Distributed Agency: Drummers, Carvers, Dancers, Ancestors
In Gell’s model of distributed agency, the Toere ensemble forms a perfect ritual network:
The drummers act as transmitters of inherited rhythm, co-creating temporal cycles,
The carvers embed their mana (spiritual force) into each to‘ere, shaping its voice and function,
The dancers interpret the drum, aligning gesture with beat and narrative with sound,
The community and audience respond through movement, chant, or even silence, forming a web of sonic relationality,
The ancestors are present—not metaphorically, but as rhythm, embedded in the repeating patterns.
The to‘ere ensemble thus acts as a living matrix of agency, where sound links past and present, body and land, maker and mover.
Temporal Architecture Through Rhythm
The to‘ere rhythms function as architectures of time:
They layer interlocking patterns—different players performing complementary rhythms to create polyrhythmic density,
Rhythms structure dance phrases, dictate tempo shifts, and mark spatial transitions,
Beats are not “meter” in the Western sense, but ritualized temporal forces, shaping emotional intensity and group cohesion.
Gell would interpret this as art’s capacity to control time. The drum ensemble literally carves time into space, each beat a sculptural event of agency.
The Drum as Material Agent of Place
Toere drums are not generic—they are:
Carved from specific woods (e.g., aito, or ironwood), often associated with sacred groves,
Shaped in unique ways by master artisans, who ensure pitch, tone, and resonance align with cultural function,
Passed down or consecrated, with each drum carrying lineage and mana.
In Gell’s terms, the to‘ere is a material index of intention. Its voice is not just acoustic—it is historical, spiritual, and territorial. It acts by sounding place into presence.
Enchantment Through Sonic Synchrony and Force
The enchantment of the Toere ensemble is not subtle—it is visceral:
The sudden synchronization of multiple players creates moments of ecstatic unity,
The sheer volume and sharpness of the attack commands attention and penetrates the body,
Listeners are entrained into movement—the body begins to mirror the drum unconsciously.
Gell would identify this as enchantment through physical causality: the performance doesn’t just impress—it acts directly upon perception and body, creating involuntary alignment.
Sound as Ritual and Civic Cohesion
Toere performance is a social ritual, often performed during:
Heiva festivals, where villages compete and display artistry,
Religious ceremonies, invoking ancestors or gods,
Community gatherings, strengthening intergenerational bonds and local pride.

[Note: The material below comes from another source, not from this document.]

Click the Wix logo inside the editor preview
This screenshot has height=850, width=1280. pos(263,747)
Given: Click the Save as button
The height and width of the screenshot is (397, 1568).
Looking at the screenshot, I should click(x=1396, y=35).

For Gell, this is not symbolic—it’s active causality. The performance creates cohesion by synchronizing affect, movement, and shared memory through sound.
The Drummer as Temporal Technician
The lead drummer:
Signals transitions between segments,
Controls rhythmic complexity and flow,
Interprets the group’s energy, adjusting in real time.
This makes the lead drummer a temporal technician, akin to the conductor of a ritual machine. Gell would consider this role an active agent, shaping the performance not as an object but as a dynamic system of enacted decisions.
Conclusion
From Alfred Gell’s anthropological framework, the Toere Drum Ensemble is a percussive structure of distributed agency, where sound functions not as symbol, but as sonic force, generating temporal awareness, spatial ritual, and communal identity.
The drum does not accompany—it acts. It generates cohesion, commands memory, and summons bodies into coordinated motion. The to‘ere is not simply struck—it strikes back, with each blow resonating across the fabric of people, land, and time.